In its first two conference road series against ASU and UCLA, Arizona (34-9, 9-6 Pac-12) combined to score just 12 runs in all six games. They won just one of those six games.
“I think it’s no secret we’ve been struggling on the road,” Arizona head softball coach Mike Candrea said.
However, this weekend in their three game series against the Golden Bears (21-17, 4-6) the Wildcats found success at the plate and scored 23 runs.
After defeating California 15-5 on Friday, the UA slipped and lost to Cal 9-1 on Saturday but fought back for a 7-2 Sunday victory that secured its first Pac-12 road series win.
“I felt going into this series we were certainly good enough to win all three,” Candrea said. “We let one go on Saturday but we came back to win the series. If we hadn’t won [Sunday] I think it would have been detrimental going forward.”
Katiyana Mauga continued her success from last weekend and seems to have started to find her stride. Friday the freshman right fielder went 3-5 and had three RBIs.
“When I recruited her one thing I always noticed is she was always clutch,” Candrea said of Mauga. “We have a lot of girls on this team who bring a good approach to the plate and I think it represents what kind of team we are.”
The one blemish on the Wildcats’ weekend was Saturday’s 9-1 loss in six-innings.
Arizona has 20 run-rule victories. Saturday was their first run-rule loss of the season.

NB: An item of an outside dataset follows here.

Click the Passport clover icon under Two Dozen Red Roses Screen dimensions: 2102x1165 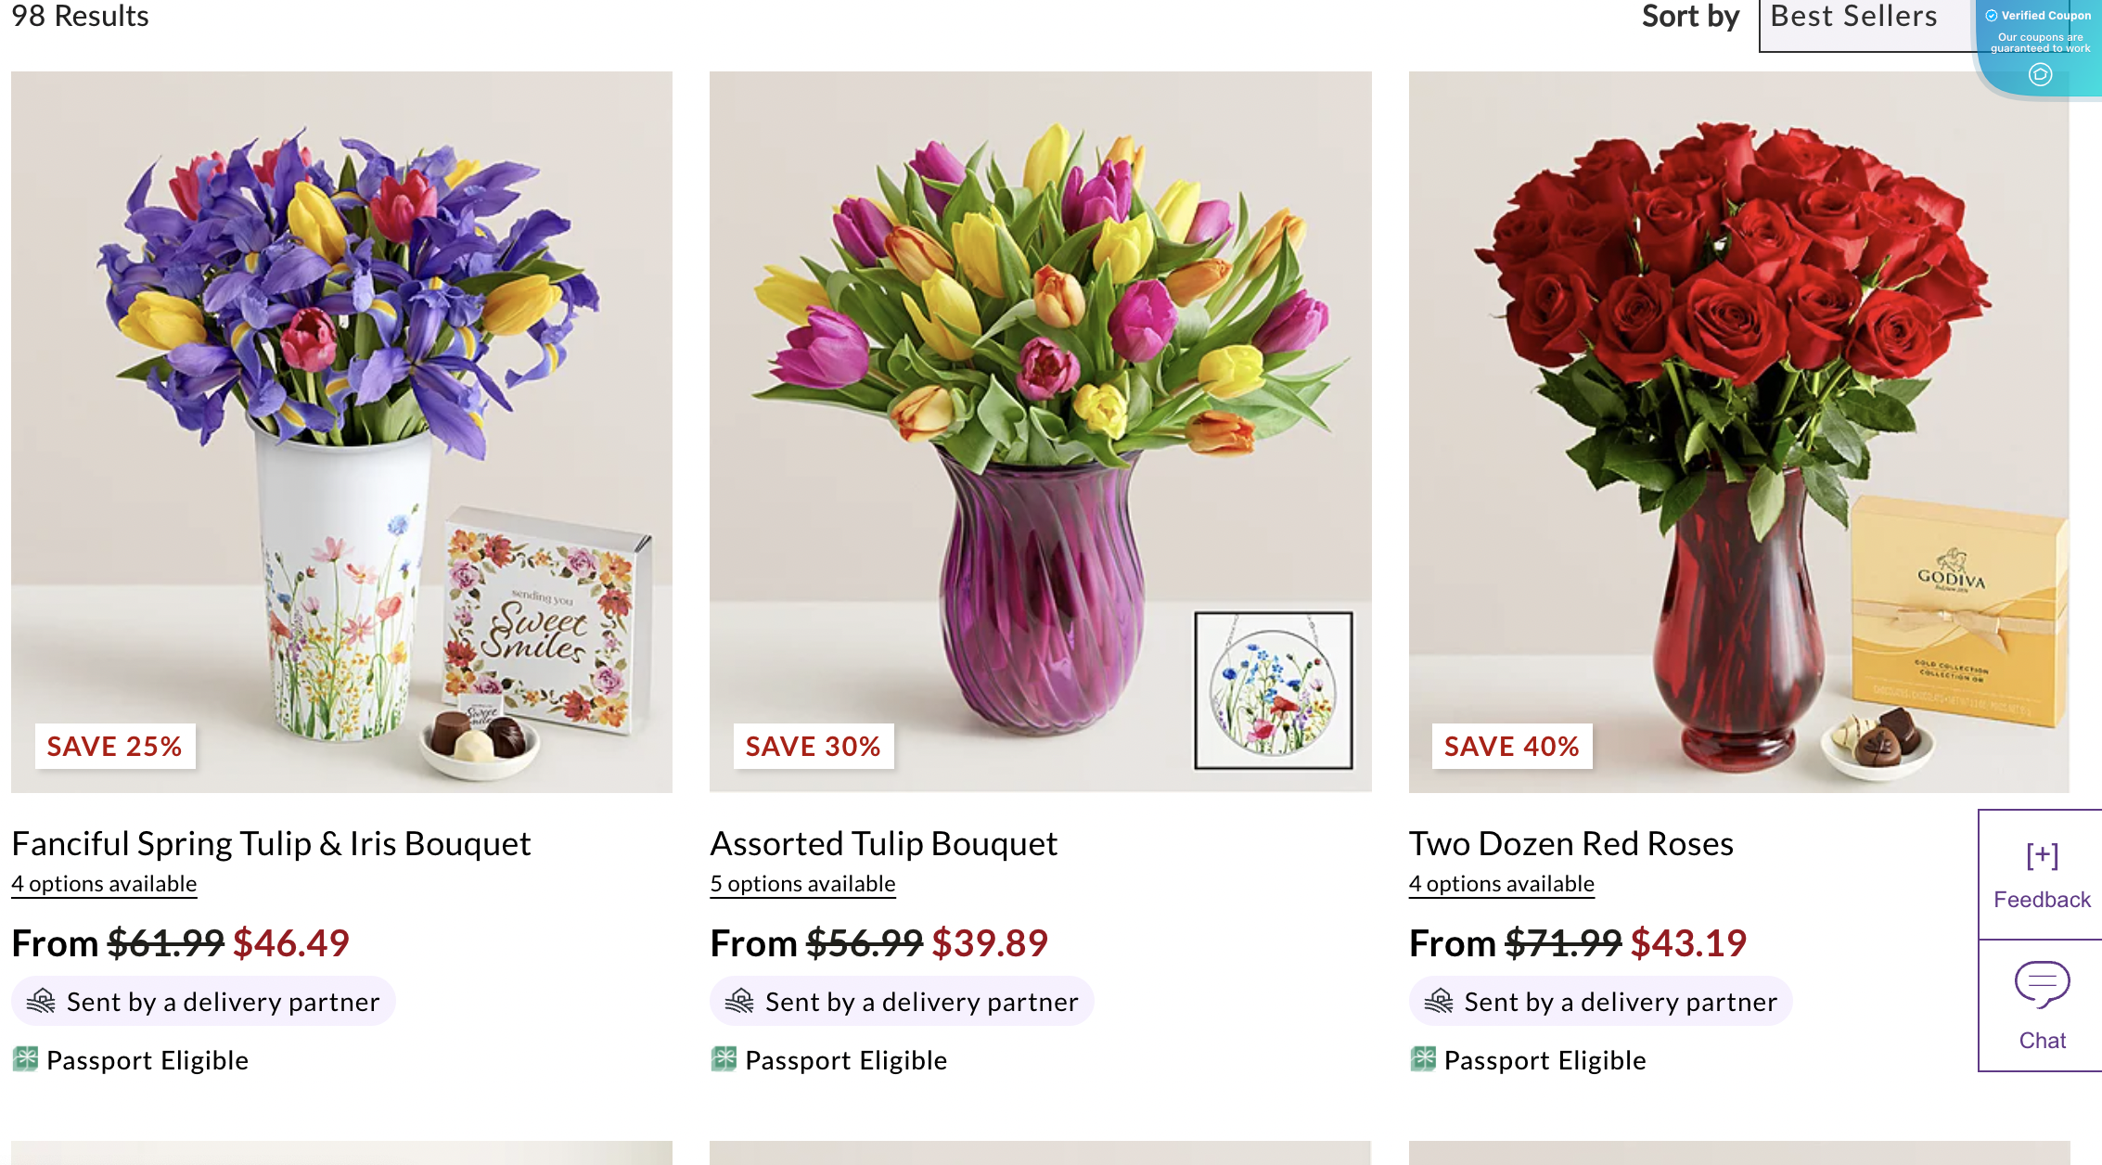click(1424, 1059)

Saturday’s game got out of hand fast for the Wildcats as starting pitcher senior Kenzie Fowler gave up five earned runs and recorded just one out before being pulled for Estela Piñon. California went on to score seven runs in the first inning.
On Saturday Fowler, Piñon and later senior Shelby Babcock combined for seven walks. As for the entire weekend, the Arizona pitchers walked a combined 21 California batters.

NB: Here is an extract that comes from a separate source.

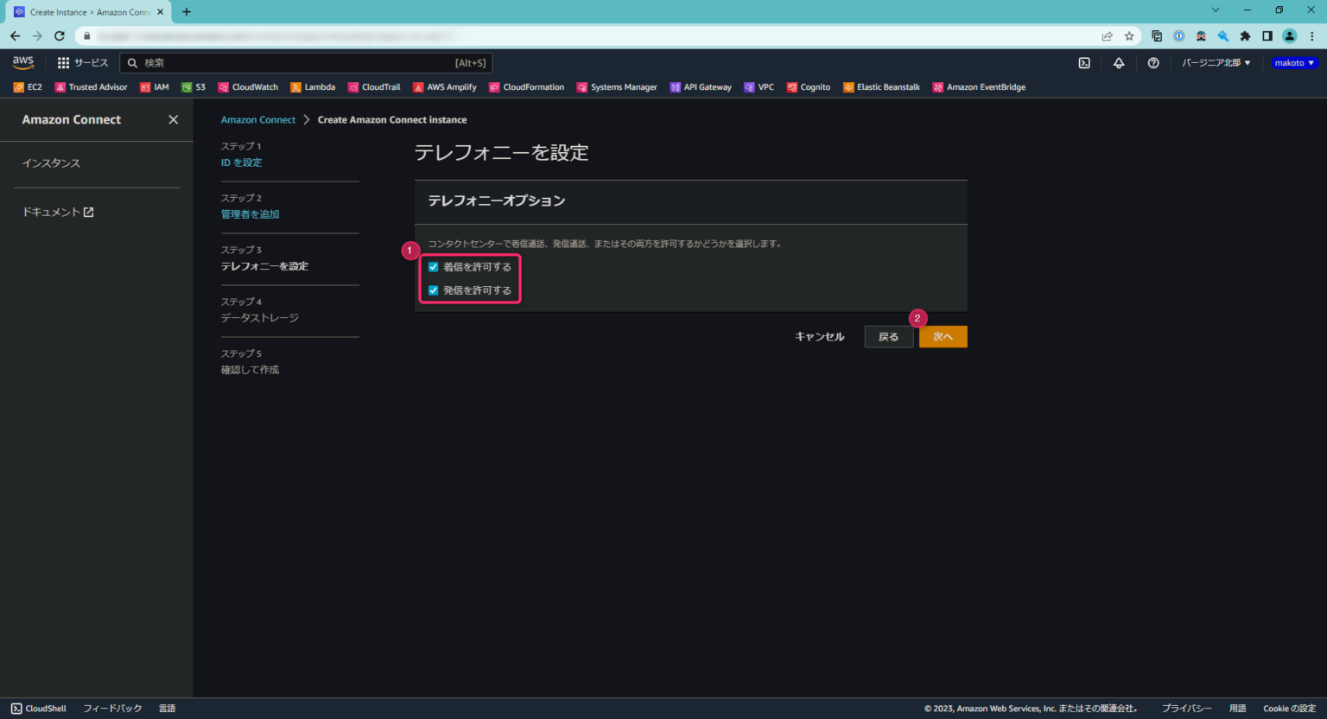The height and width of the screenshot is (719, 1327).
Task: Open the VPC bookmark
Action: (x=759, y=86)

Following Sunday’s win Candrea wasn’t too concerned about the walks because of how the team has continued to compete through the adversity, but he does believe it needs to be fixed.

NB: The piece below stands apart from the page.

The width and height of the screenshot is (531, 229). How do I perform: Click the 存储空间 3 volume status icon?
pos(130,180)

After getting run-ruled Arizona showed that competitive nature as they had 10 hits on Sunday and scored seven runs. The Wildcats put the game away in the sixth inning with a four run top-half inning.
Piñon was back in the circle Sunday and went the distance. The senior pitched all seven innings and gave up the two earned runs on three hits. She did, however, walk five batters in the process.
Arizona has a week off but returns home on April 23 to play a two-game midweek non-conference series against New Mexico State (26-16, 8-1 WAC).
“We’re a real good team,” Candrea said. “We can beat anyone in the country and lose to anyone but the encouraging thing is we still have a lot of room for improvement. And it starts in the circle.”